J’ai alors décidé de laisser mon âme sur le bord du chemin pour que les autres sachent qu’elle était en avance de deux heures et demie.

Je me suis enfoncé au plus profond du doute, ensemençant mes mots d’appels désespérés. J’ai essayé de dire que l’amour a un nom, que le charme nous cerne.

Le soir dans les embruns, j’ai assagi tes peines, lancé de vains regards au large de tes craintes, bercé tous nos soupirs de vagues liens difformes pour attendrir cette ode, aux odeurs d’immédiat.

J’ai résolu mon âge en soufrant avec eux. Porté mes oripeaux, déplacé mes erreurs. Et au bout du chemin, j’ai découvert l’étrave de ce bateau coulé par un destin étrange qui fait pousser la vie sur des tas d’excréments.

Dans d’étranges lueurs, j’ai glané mes acquis. Dans d’étranges atours j’ai puisé l’avenir. Dans des formes diffuses, j’ai inventé mon sort, cueilli des éphémères, attrapé des zébus pour prouver mon courage à contraindre demain.

J’ai soutiré du rêve, bu des litres d’extase, identifié mes tares à tout ce qui m’entoure – longues détentes aux repères absents – Ah ! La béatitude de l’amour religieux. Soutenir ces excès au nom d’une mer morte, faire la charité pour tenter de donner enfin un sens divin à cette pauvre épreuve qu’est la vie des rameurs.

J’ai alors suspecté mon être, d’être de leur coté, d’entretenir la vie, cette étole des gueux, ce nuage de ruines, cette amplitude folle qui nous dit au revoir à chacune des pauses que nous faisons pour taire ce qui va arriver.

Dans des relents de mort, j’ai étudié mon sort.
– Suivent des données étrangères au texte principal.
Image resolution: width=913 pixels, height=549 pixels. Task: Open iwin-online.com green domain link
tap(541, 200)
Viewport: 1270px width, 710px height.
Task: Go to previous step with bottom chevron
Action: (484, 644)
Dans des relents de foi, j’ai pleuré mon absence, décousu le voyage pour enfanter l’espoir, tenté de colmater les brèches, absorbé le ciel bleu, fui sans arrêts ces haltes qui nous faisaient l’aumône, pour cerner de mes doigts le cou de l’injustice, écraser cette glotte qui criait des jurons contre les cimetières aveugles de leurs peurs.

Sur de puissants bateaux, j’ai essuyé au large des tempêtes terribles. Pourtant je n’ai jamais autant souffert qu’assis au fond de ce wagon.

Et cependant, mes amis, malgré toutes ces peines, c’est dans cette vallée perdue, près de cet océan de larmes, que j’aime encore aller flâner. Je dois être un peu maso dans le fond.